Material for the task:

——————————

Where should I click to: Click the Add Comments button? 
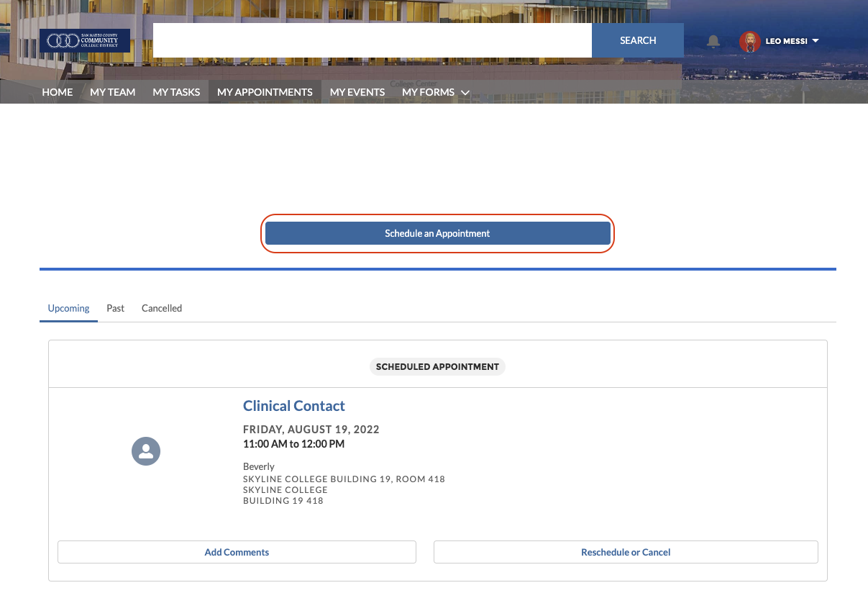click(x=237, y=552)
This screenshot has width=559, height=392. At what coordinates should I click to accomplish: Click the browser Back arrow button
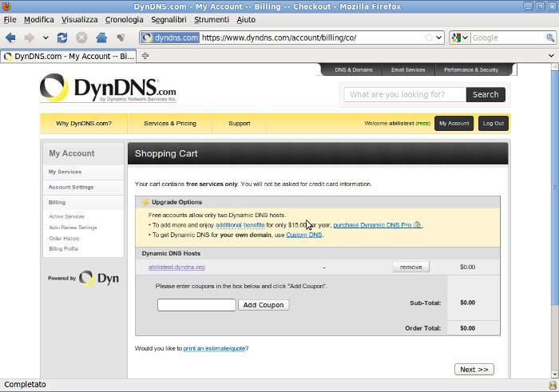pyautogui.click(x=10, y=38)

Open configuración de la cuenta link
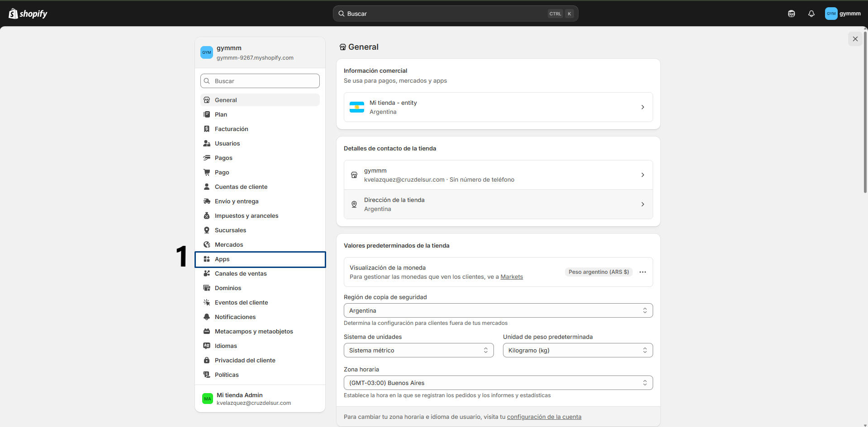(x=544, y=417)
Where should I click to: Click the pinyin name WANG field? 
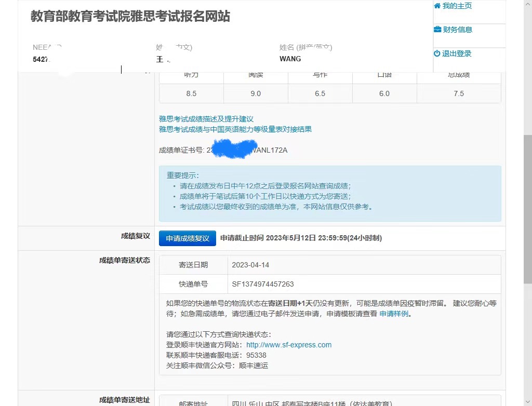(x=290, y=59)
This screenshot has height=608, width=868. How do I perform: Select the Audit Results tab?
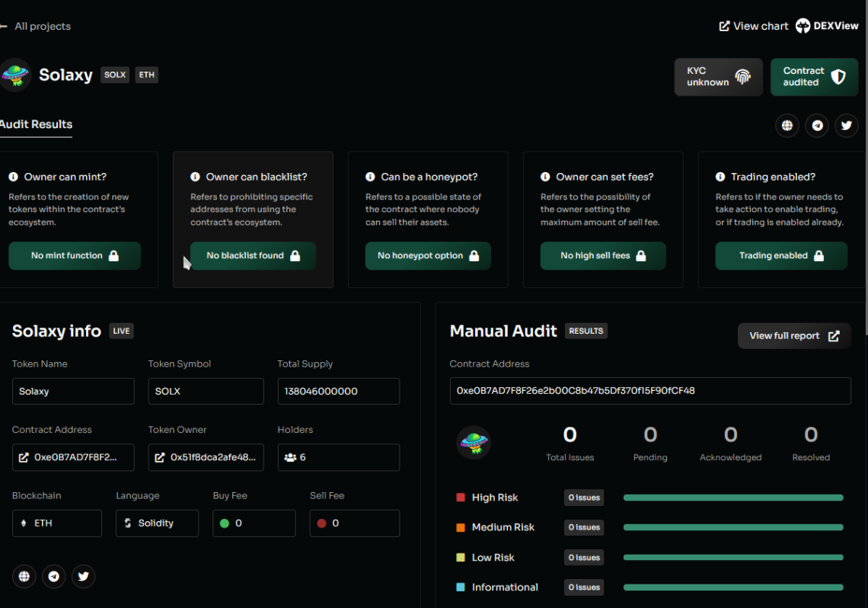pyautogui.click(x=36, y=125)
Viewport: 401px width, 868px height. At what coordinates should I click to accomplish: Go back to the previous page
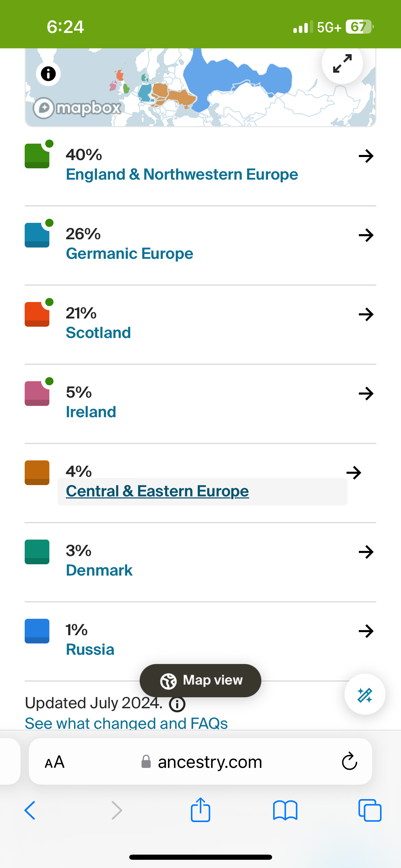[x=30, y=810]
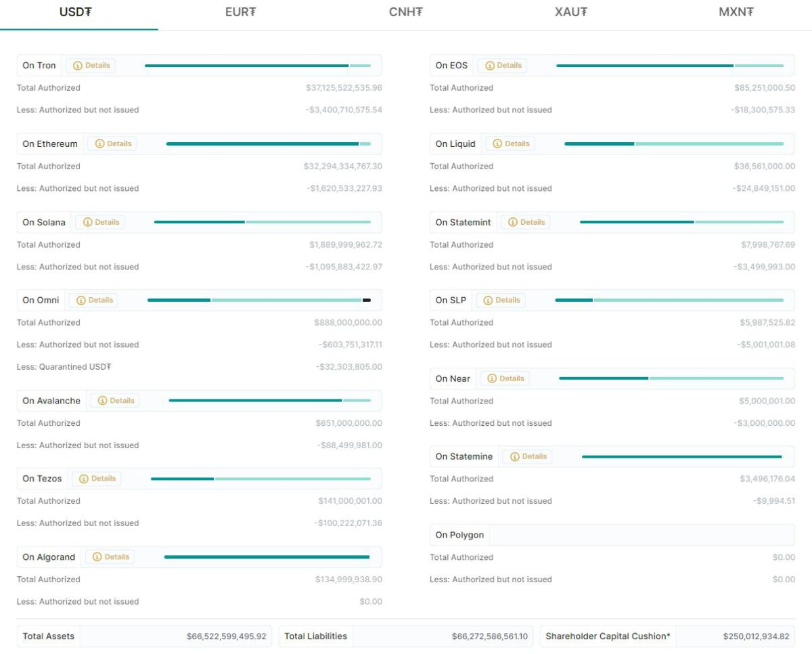Click the info icon beside On Solana
The width and height of the screenshot is (812, 654).
tap(87, 222)
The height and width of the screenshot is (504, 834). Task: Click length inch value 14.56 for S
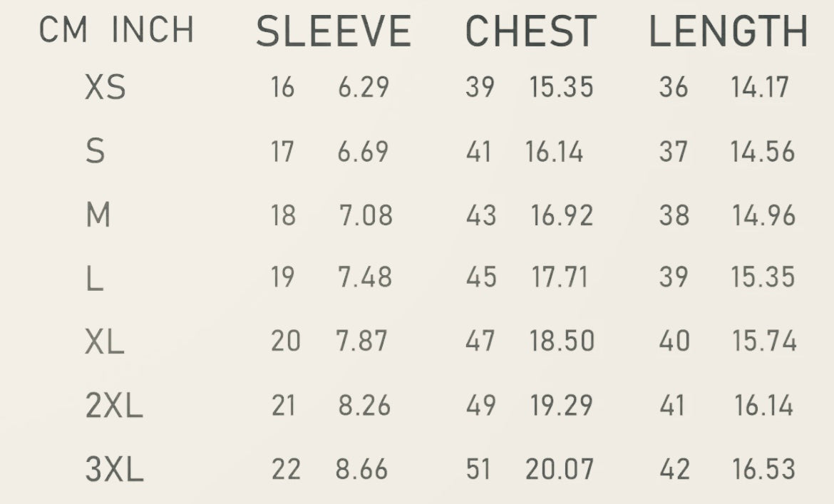pos(762,152)
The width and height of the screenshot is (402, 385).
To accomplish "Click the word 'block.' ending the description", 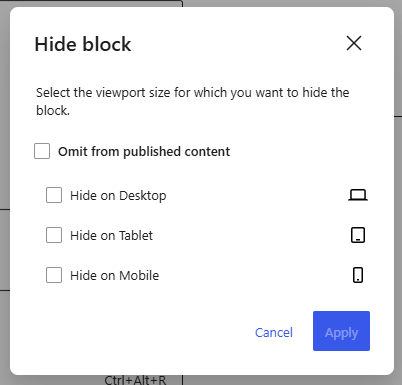I will pos(53,111).
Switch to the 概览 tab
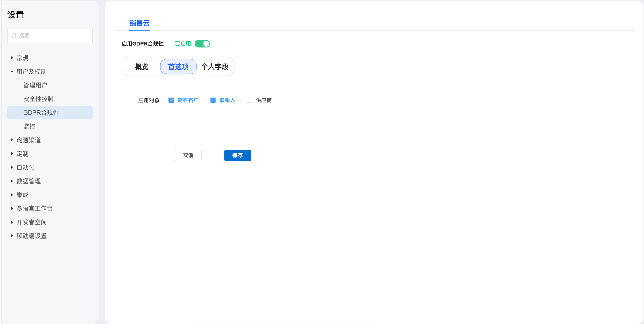Screen dimensions: 644x324 [142, 67]
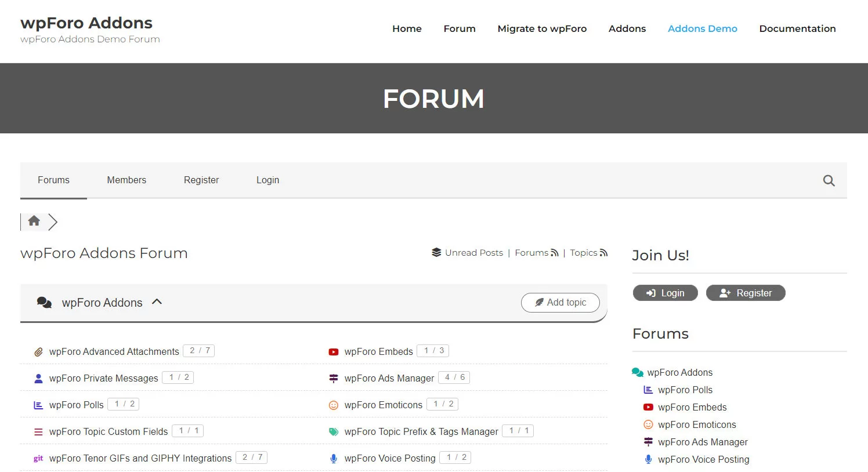Click the paperclip icon for Advanced Attachments

[38, 352]
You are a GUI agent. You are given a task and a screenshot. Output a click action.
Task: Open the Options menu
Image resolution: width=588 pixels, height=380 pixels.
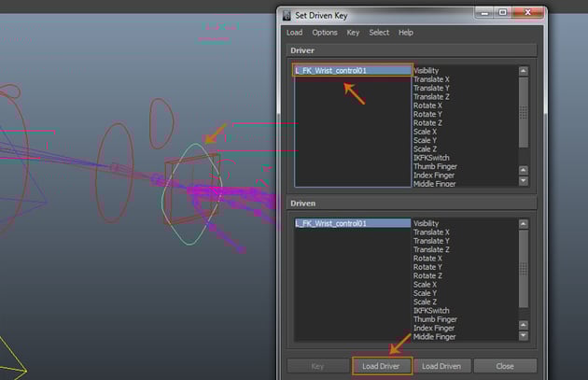pyautogui.click(x=325, y=33)
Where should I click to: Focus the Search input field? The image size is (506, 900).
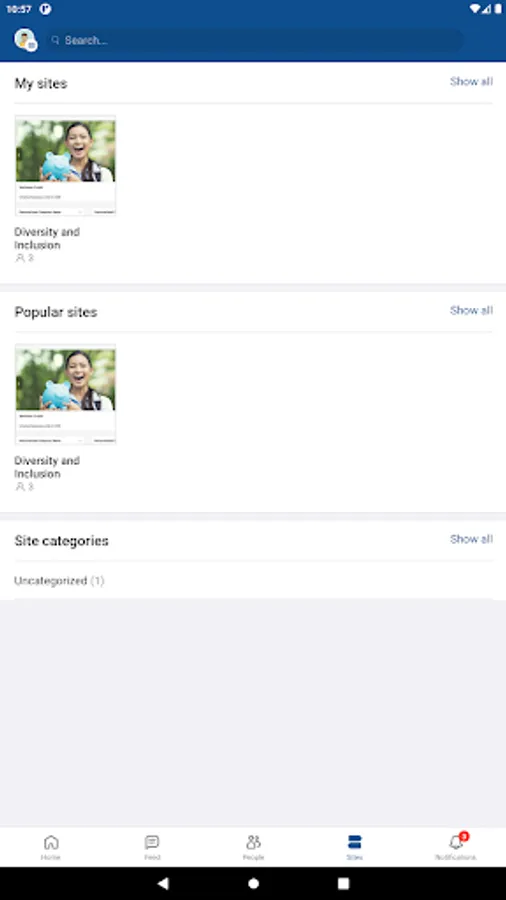(x=255, y=40)
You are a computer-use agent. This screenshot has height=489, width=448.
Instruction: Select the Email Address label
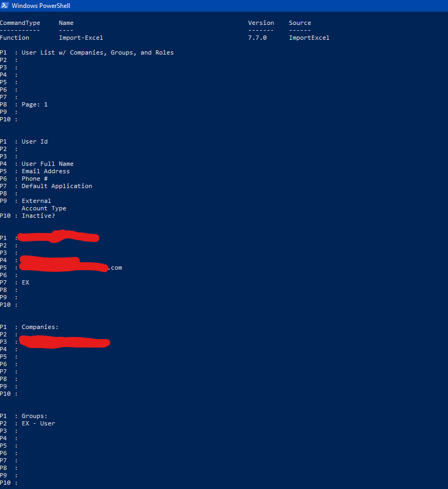(46, 171)
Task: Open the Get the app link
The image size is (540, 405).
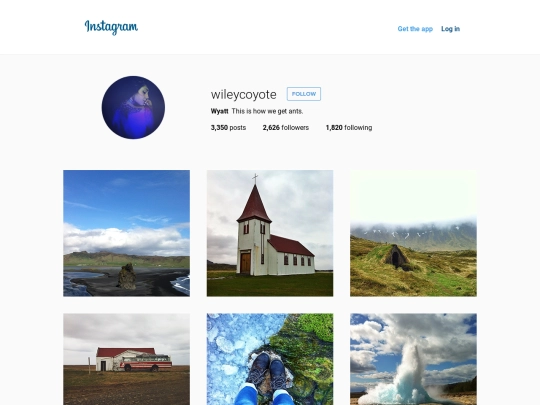Action: [415, 29]
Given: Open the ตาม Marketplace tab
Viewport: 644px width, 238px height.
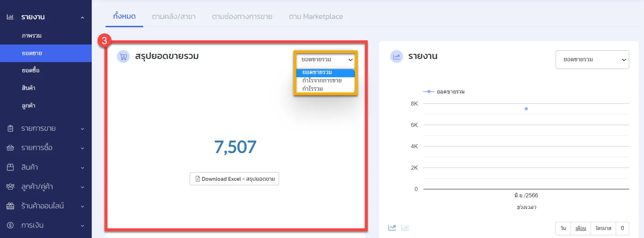Looking at the screenshot, I should pyautogui.click(x=316, y=17).
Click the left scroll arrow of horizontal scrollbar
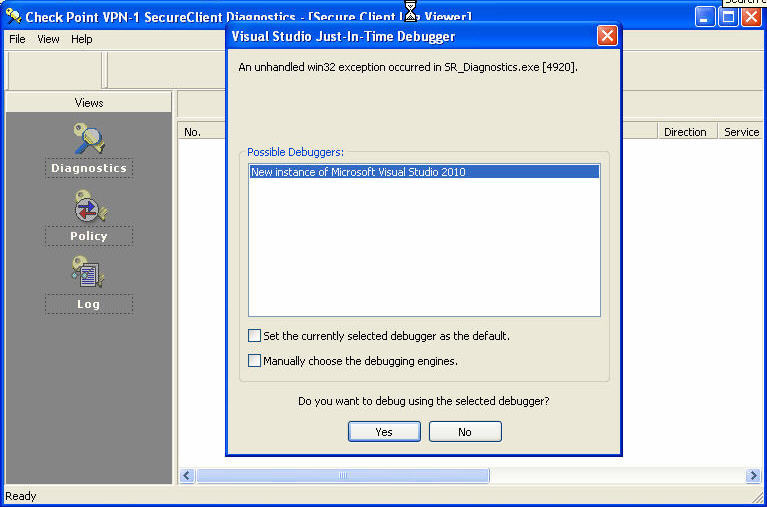767x507 pixels. [x=187, y=475]
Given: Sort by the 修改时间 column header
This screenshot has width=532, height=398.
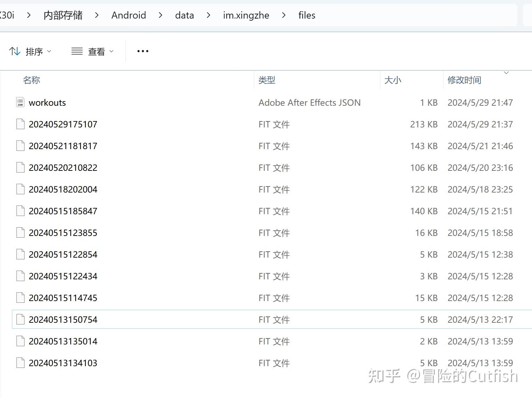Looking at the screenshot, I should [x=464, y=80].
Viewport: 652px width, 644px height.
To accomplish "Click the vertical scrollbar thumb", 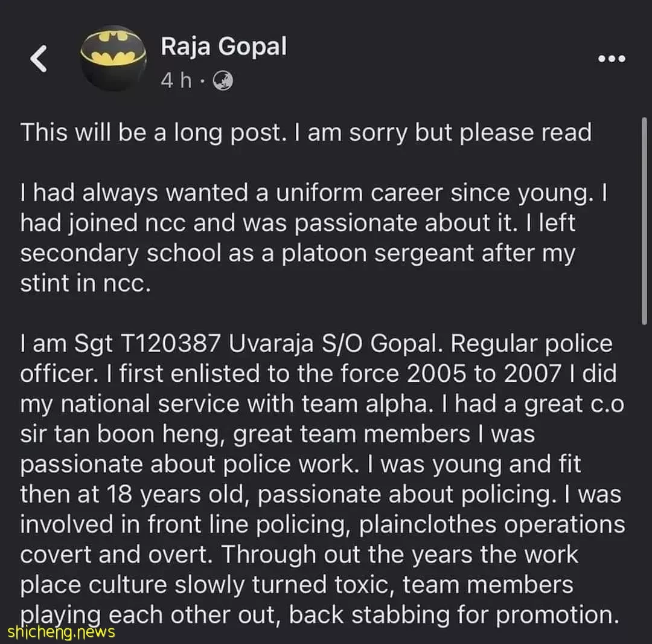I will click(x=644, y=221).
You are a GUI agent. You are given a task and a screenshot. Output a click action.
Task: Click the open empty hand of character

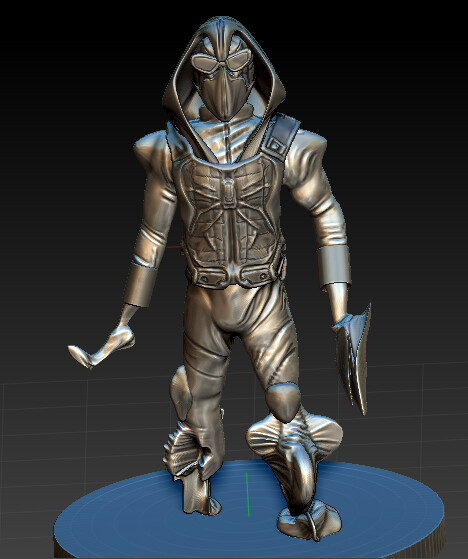click(x=103, y=345)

——————————

Your instructions:
In the entries above, every line from the line with "Where should I click to: Focus" to the line with "Given: Open the ตาม Marketplace tab" is to be printed exactly, with both ends included and pictures excluded.

Exercise solution:
Where should I click to: Focus the Search input field? The image size is (506, 900).
(x=255, y=40)
You are a computer-use agent. This screenshot has height=489, width=448.
Instruction: Select the Email Address label
(46, 171)
Task: Open the Get the app link
The image size is (540, 405).
Action: [415, 29]
Given: Open the ตาม Marketplace tab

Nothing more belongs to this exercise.